Of that debris, which filled three 20-yard dumpsters, about 40 percent -- or almost 12 tons -- was creosote itself.
The state Department of Natural Resources is on a mission to get creosote out of the inland marine waters, said David Roberts, with the aquatics division of the department.
Now regulated as a hazardous waste, creosote is made from coal tar and contains more than 300 chemicals. For nearly a century, the pitchy substance routinely was used as a preservative and painted on telephone poles, fence posts, railroad ties, piers, docks and pilings.
The surface of marine pilings was often coated with several inches of creosote. The problem is, Roberts said, it has contributed to the decline of herring, smelt and salmon in the Puget Sound region.
The chemicals in creosote can cause cancer, abnormalities, deformities and death in many marine organisms. When exposed to the sun, the chemicals in creosote become even more toxic and are more likely to leach from the pilings. Children climbing on old treated logs at the beach can suffer from chemical burns on their skin, and if the wood is burned in a beach fire, toxic chemical vapors can be inhaled.

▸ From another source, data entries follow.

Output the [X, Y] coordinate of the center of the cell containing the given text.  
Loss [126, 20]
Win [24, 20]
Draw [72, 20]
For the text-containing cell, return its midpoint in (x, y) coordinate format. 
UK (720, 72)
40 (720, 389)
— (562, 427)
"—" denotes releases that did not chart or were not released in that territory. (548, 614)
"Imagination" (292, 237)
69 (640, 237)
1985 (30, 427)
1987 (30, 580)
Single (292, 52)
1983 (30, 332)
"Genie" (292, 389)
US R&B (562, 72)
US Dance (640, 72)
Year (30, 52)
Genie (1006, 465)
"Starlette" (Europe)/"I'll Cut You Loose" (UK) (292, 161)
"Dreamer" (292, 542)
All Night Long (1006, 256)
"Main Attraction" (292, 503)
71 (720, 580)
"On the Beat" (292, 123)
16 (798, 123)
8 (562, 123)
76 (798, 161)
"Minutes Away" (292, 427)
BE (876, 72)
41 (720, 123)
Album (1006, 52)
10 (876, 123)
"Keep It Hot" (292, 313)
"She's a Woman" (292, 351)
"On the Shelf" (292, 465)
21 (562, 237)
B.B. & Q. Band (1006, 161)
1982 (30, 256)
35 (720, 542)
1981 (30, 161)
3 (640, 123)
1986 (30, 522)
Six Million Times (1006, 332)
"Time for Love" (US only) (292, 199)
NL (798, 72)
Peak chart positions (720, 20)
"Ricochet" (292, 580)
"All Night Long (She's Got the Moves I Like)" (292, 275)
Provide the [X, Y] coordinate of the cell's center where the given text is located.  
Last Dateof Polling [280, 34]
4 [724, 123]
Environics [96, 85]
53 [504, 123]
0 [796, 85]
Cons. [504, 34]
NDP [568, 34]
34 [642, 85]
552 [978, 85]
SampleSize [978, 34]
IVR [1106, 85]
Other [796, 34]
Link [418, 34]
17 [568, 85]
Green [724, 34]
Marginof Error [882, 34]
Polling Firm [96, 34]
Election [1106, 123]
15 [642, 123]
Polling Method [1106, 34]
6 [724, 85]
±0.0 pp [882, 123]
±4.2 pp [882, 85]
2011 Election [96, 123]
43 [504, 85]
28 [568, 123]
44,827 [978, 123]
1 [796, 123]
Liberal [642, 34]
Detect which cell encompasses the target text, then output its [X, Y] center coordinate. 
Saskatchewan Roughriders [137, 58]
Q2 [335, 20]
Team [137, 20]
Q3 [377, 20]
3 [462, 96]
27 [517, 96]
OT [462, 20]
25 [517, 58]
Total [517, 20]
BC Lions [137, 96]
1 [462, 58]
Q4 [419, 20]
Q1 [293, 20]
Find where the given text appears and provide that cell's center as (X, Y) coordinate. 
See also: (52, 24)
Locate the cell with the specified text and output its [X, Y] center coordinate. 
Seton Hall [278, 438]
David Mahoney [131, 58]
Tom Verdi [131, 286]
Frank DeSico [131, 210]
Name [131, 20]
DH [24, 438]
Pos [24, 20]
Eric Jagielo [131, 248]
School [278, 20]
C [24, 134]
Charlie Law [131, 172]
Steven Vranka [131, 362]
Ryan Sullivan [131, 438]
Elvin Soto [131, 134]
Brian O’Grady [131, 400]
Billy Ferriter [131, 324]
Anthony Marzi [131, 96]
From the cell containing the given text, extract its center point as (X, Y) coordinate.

Department of Natural Resources officials plan to remove an estimated 100 tons of creosote material from the Port Susan area between Stanwood and Camano Island. The ecologically sensitive area, which includes Livingston Bay, is known for its marshes and its importance for thousands of birds as a migratory stopover along the Pacific Flyway.
Hundreds of landowners were contacted about the removal of creosote soaked materials from their beaches. On Thursday, HiLine Helicopters began lifting the debris off the beaches.
A crew of about 15 people worked on the beach, bundling logs and filling huge bags of contaminated material to hook onto the helicopter cable.
Next, the debris will be taken to a secured landfill in Klickitat County, Roberts said.
Other organizations involved in the cleanup include the state Department of Fish and Wildlife, Island County, Twin City Foods, the Nature Conservancy, the Whidbey-Camano Land Trust, Washington Conservation Corps and EarthCorps.
"Removing these creosote-soaked logs from Port Susan and Livingston Bay is important for restoring the health of Puget Sound and protecting the health of all of us who live, work and play here," said Karen Anderson, state director for the Nature Conservancy.
The work at Iverson Spit is part of a long-term effort by the state, Roberts said.
"We're looking for lagoons and bays such as Livingston, where there are high concentrations of debris and marine life," he said.